● SUPPLIED INFORMATION:

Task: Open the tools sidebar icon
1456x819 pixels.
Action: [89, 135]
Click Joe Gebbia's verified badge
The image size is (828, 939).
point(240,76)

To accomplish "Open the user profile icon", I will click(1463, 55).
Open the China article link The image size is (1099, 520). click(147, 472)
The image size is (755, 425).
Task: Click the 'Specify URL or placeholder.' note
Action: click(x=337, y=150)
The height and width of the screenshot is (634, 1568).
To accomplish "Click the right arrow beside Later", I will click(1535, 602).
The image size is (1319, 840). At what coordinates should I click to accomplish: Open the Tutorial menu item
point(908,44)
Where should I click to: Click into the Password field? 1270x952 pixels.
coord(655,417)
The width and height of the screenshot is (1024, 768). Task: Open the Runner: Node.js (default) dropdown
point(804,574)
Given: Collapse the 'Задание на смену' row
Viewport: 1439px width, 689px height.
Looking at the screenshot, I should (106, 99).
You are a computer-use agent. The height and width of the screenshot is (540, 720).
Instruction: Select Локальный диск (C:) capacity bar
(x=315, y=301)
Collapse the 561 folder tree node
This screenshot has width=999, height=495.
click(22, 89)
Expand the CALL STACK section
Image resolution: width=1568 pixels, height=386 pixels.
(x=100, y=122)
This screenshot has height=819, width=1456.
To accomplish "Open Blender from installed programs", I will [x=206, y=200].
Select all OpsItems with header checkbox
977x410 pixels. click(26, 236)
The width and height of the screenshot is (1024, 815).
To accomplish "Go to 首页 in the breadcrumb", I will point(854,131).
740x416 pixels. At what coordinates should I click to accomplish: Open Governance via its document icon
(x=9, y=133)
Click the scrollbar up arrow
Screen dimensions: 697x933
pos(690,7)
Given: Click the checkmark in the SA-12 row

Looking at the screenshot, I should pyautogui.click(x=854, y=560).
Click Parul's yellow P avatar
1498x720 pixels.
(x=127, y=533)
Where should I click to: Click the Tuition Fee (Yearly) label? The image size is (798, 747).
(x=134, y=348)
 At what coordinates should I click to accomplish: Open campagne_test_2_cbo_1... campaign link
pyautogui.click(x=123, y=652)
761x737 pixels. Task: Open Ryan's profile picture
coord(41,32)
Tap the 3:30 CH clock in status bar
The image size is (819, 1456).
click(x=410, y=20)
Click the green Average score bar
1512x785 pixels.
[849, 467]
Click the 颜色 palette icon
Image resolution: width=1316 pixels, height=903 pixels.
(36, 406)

● WHAT TO WORK ON:
The records above should be restated word for word in their entirety.

● RESPONSE:
Task: Open the tools sidebar icon
1456x819 pixels.
Action: [89, 135]
Click Joe Gebbia's verified badge
The image size is (828, 939).
point(240,76)

To accomplish "Open the user profile icon", I will click(1463, 55).
Open the China article link The image size is (1099, 520). click(147, 472)
The image size is (755, 425).
Task: Click the 'Specify URL or placeholder.' note
Action: click(x=337, y=150)
The height and width of the screenshot is (634, 1568).
To accomplish "Click the right arrow beside Later", I will click(1535, 602).
The image size is (1319, 840). At what coordinates should I click to accomplish: Open the Tutorial menu item
point(908,44)
Where should I click to: Click into the Password field? 1270x952 pixels.
coord(655,417)
The width and height of the screenshot is (1024, 768). Task: Open the Runner: Node.js (default) dropdown
point(804,574)
Given: Collapse the 'Задание на смену' row
Viewport: 1439px width, 689px height.
Looking at the screenshot, I should (106, 99).
You are a computer-use agent. The height and width of the screenshot is (540, 720).
Instruction: Select Локальный диск (C:) capacity bar
(x=315, y=301)
Collapse the 561 folder tree node
This screenshot has width=999, height=495.
click(22, 89)
Expand the CALL STACK section
Image resolution: width=1568 pixels, height=386 pixels.
(x=100, y=122)
This screenshot has height=819, width=1456.
To accomplish "Open Blender from installed programs", I will [x=206, y=200].
Select all OpsItems with header checkbox
977x410 pixels. click(26, 236)
The width and height of the screenshot is (1024, 815).
To accomplish "Go to 首页 in the breadcrumb", I will point(854,131).
740x416 pixels. At what coordinates should I click to accomplish: Open Governance via its document icon
(x=9, y=133)
Click the scrollbar up arrow
Screen dimensions: 697x933
pos(690,7)
Given: Click the checkmark in the SA-12 row

Looking at the screenshot, I should pyautogui.click(x=854, y=560).
Click Parul's yellow P avatar
1498x720 pixels.
(x=127, y=533)
Where should I click to: Click the Tuition Fee (Yearly) label? The image size is (798, 747).
(x=134, y=348)
 At what coordinates should I click to accomplish: Open campagne_test_2_cbo_1... campaign link
pyautogui.click(x=123, y=652)
761x737 pixels. Task: Open Ryan's profile picture
coord(41,32)
Tap the 3:30 CH clock in status bar
The image size is (819, 1456).
click(x=410, y=20)
Click the green Average score bar
1512x785 pixels.
[849, 467]
Click the 颜色 palette icon
Image resolution: width=1316 pixels, height=903 pixels.
(36, 406)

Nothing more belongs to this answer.